MinIO supports setting a bucket-level default encryption key in the KMS with support for AWS-S3 semantics (SSE-S3). Clients can also specify a separate key on the KMS using SSE-KMS request headers.

MinIO will use this KMS to bootstrap its internal key encryption server (KES service) to enable high-performance per object encryption. Each tenant runs its own KES server in an isolated namespace.

Identity Management

When running MinIO on AWS EKS, customers can manage the single sign-on (SSO) through Amazon’s hosted Identity Management Service or third party OpenID Connect/LDAP compatible identity providers like Keycloak, Okta/Auth0, Google, Facebook, ActiveDirectory and OpenLDAP.

A single, centralized IDP allows administrators to add, change privileges for, or eliminate a user, service account, or group once - and have it be enforced across all public cloud, private cloud and edge MinIO servers. The ability to have a unified identity and access management (IAM) layer independent of the infrastructure provides significant architectural flexibility.

Certificate Management

All traffic from the application to MinIO, including internode traffic, is encrypted with TLS. TLS certificates are used to secure network communications and establish the identity of network-connected resources, such as a MinIO server domain.

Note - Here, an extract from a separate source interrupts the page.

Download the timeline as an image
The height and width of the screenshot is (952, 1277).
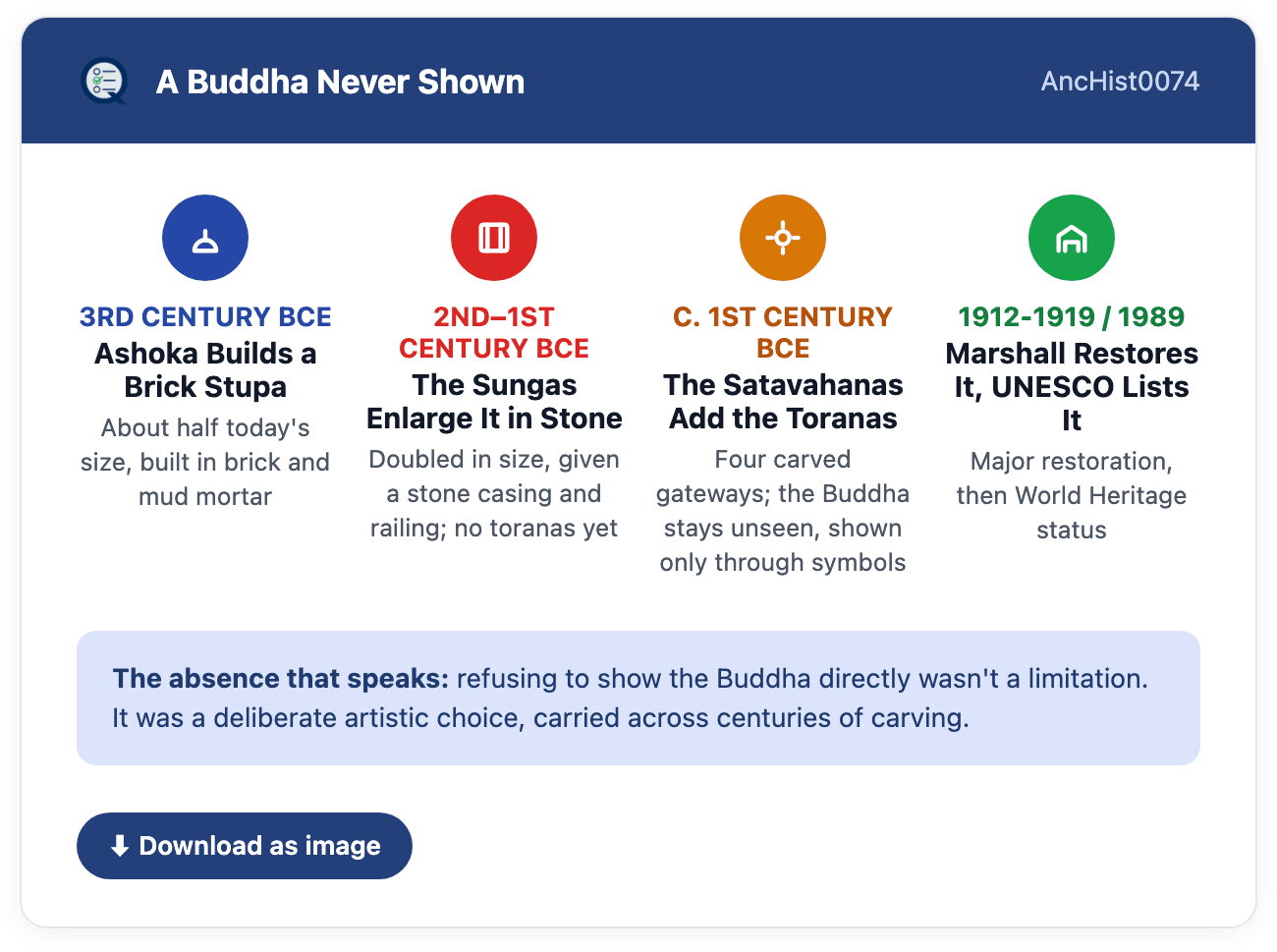(x=245, y=846)
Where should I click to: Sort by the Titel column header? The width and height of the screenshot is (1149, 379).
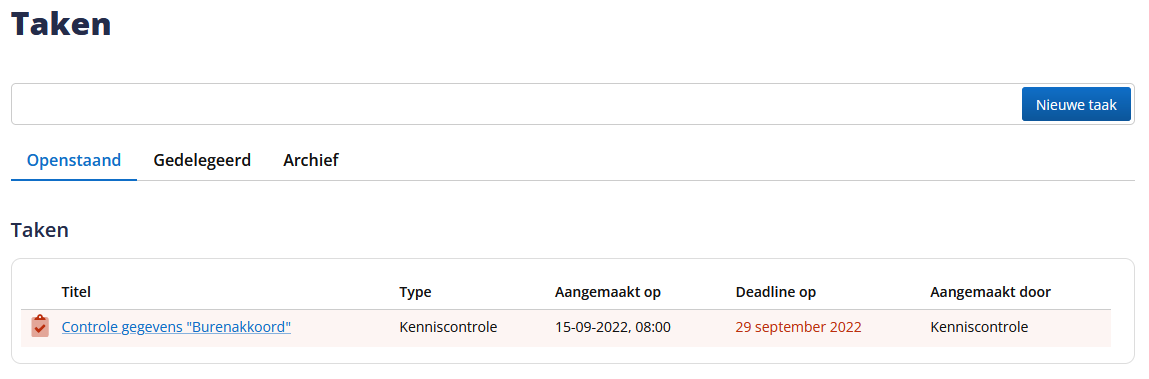coord(76,292)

MinIO integrates with the AWS Certificate Manager to automatically configure, provision, manage and update certificates for the MinIO tenants. The tenants are completely isolated from each other in their own Kubernetes namespace with their own certificates for improved security.

Monitoring and Alerting

MinIO recommends using the Amazon Managed Service for Prometheus (AMP) for monitoring and alerting on MinIO EKS instances. MinIO publishes every object storage related Prometheus metric imaginable, from bucket capacity to access metrics. Those metrics can be collected and visualized in any Prometheus-compatible tool or the MinIO Console.

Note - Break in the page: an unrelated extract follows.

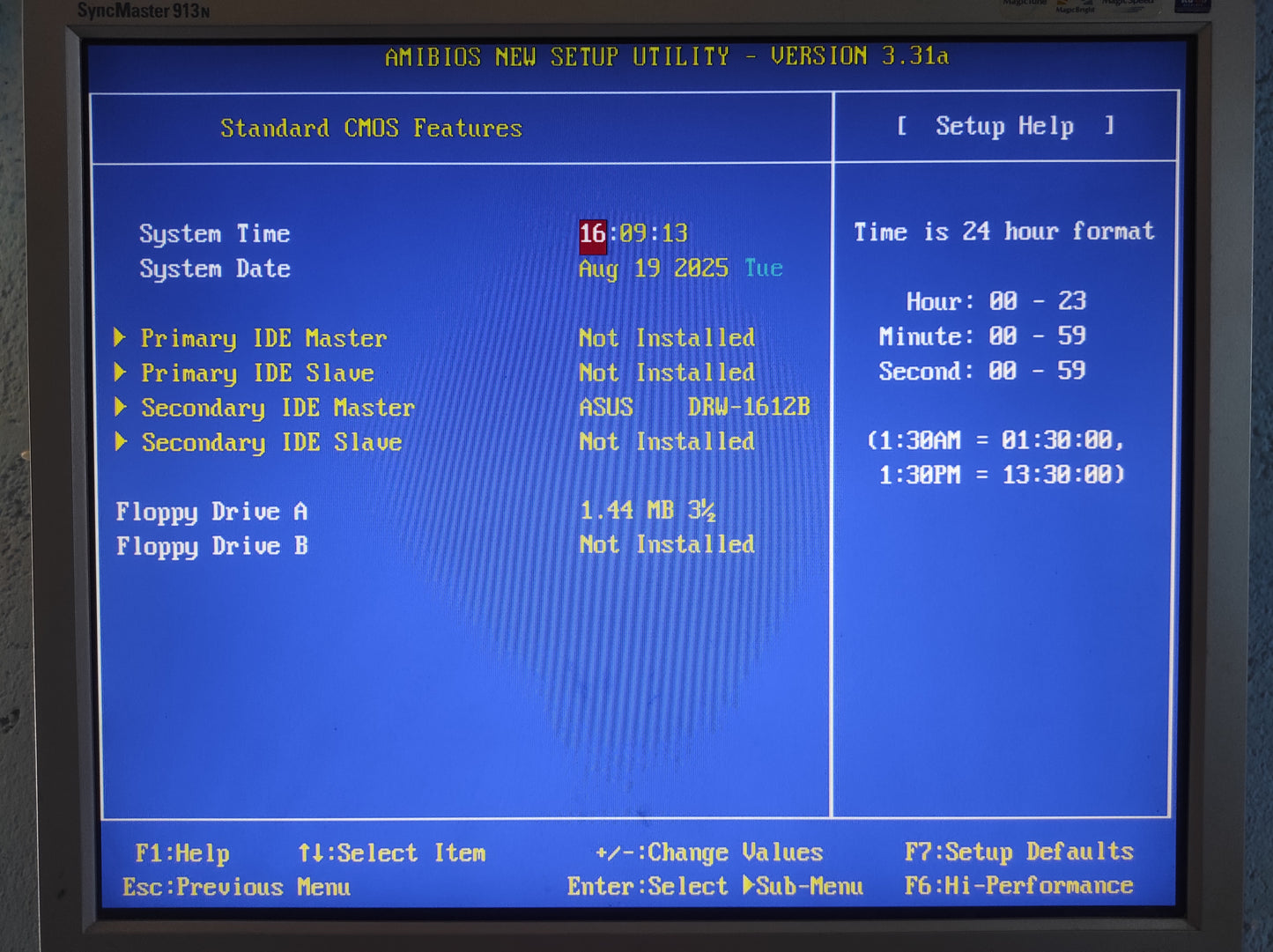Select the Floppy Drive A label
Screen dimensions: 1273x952
[x=211, y=512]
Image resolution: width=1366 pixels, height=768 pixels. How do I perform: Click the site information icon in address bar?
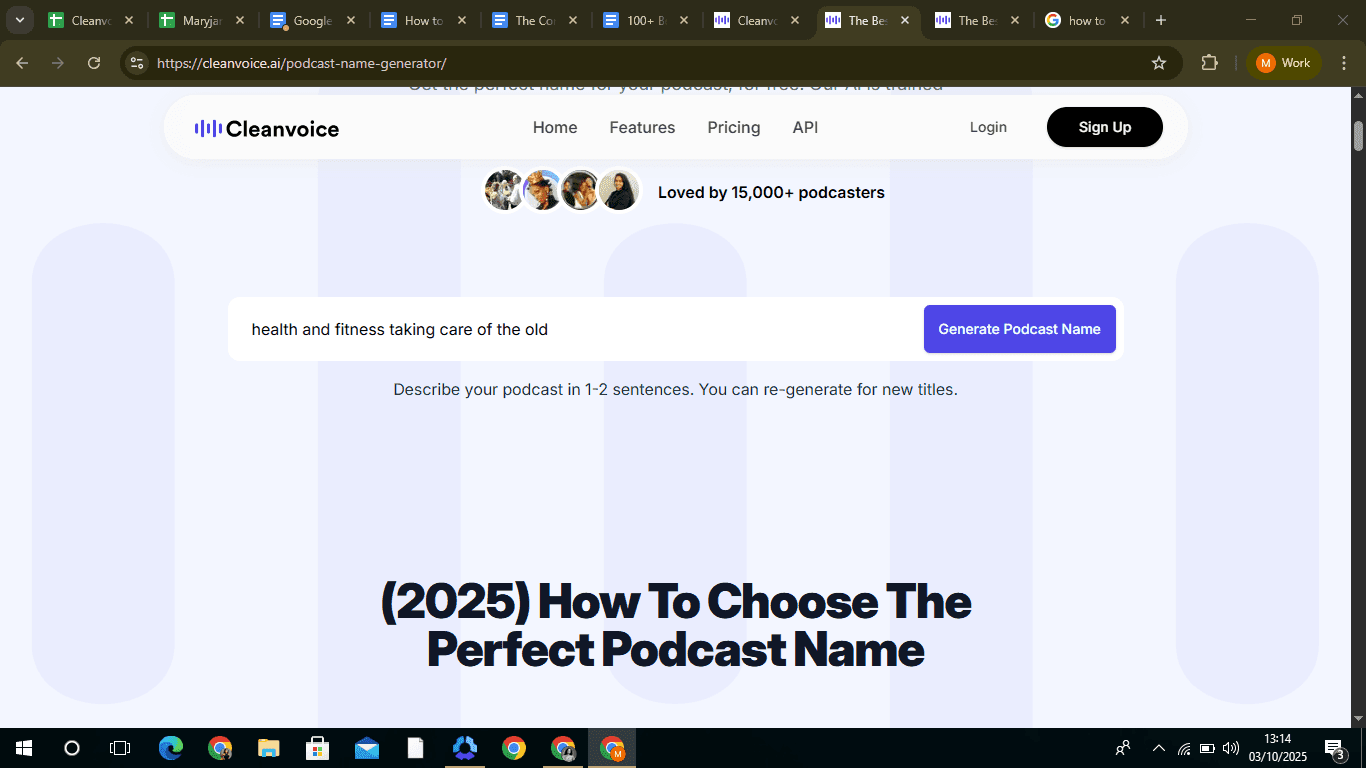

External monitoring solutions scrape the MinIO Prometheus endpoint at regular intervals. MinIO recommends either Grafana or the Amazon Managed Service for Prometheus (AMP) depending on the architectural goals. These same tools can also be used to establish baselines and set alert thresholds for notifications, which can then be routed to a notification platform such as PagerDuty, Freshservice or even SNMP.

Logging and Auditing

Enabling MinIO auditing generates a log for every operation on the object storage cluster. In addition to the audit log, MinIO also logs console errors for operational troubleshooting purposes.

MinIO supports outputting logs to AWS Elasticsearch (or third parties) for analysis and alerting.